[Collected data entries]

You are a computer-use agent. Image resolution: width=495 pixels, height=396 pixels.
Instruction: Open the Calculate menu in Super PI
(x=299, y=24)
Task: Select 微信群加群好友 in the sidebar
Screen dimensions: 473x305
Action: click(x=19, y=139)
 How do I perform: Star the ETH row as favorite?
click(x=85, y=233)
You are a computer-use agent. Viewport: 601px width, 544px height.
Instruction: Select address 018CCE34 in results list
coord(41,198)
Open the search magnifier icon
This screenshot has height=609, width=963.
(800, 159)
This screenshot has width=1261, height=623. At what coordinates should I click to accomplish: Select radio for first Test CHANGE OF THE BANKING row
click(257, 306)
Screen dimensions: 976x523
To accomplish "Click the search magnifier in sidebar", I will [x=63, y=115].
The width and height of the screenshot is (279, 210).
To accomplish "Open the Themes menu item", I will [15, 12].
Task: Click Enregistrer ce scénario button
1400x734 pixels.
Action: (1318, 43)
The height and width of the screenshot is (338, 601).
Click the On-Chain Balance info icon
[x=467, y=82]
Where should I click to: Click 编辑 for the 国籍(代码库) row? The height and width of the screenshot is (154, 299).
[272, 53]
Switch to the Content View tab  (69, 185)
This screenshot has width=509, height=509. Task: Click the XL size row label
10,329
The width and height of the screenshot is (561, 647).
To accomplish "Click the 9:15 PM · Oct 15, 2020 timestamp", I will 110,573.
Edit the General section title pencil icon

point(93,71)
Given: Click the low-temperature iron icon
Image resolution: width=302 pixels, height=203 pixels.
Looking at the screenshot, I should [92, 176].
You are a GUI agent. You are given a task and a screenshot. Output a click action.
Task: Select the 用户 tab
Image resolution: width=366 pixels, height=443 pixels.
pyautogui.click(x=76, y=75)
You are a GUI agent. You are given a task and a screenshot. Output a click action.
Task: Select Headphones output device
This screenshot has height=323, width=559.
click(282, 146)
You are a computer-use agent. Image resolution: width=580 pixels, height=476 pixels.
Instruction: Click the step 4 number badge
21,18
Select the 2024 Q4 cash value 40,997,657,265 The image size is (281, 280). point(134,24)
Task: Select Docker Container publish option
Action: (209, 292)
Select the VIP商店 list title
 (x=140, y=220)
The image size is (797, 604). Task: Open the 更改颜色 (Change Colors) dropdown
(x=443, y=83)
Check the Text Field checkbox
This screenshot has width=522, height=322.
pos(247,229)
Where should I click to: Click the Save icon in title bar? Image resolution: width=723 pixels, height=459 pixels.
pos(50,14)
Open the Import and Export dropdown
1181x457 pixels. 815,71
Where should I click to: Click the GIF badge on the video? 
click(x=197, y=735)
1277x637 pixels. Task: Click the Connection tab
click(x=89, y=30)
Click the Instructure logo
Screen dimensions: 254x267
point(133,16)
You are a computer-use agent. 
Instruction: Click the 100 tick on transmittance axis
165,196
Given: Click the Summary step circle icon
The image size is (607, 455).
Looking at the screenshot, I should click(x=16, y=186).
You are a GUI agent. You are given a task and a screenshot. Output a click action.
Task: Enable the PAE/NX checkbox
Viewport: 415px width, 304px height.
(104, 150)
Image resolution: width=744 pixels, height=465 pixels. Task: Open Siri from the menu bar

**Exercise goal**: In the entries above, find each line with the word "search" and show it.

**Answer box**:
Open the search magnifier icon
To accomplish "Click the search magnifier in sidebar", I will [x=63, y=115].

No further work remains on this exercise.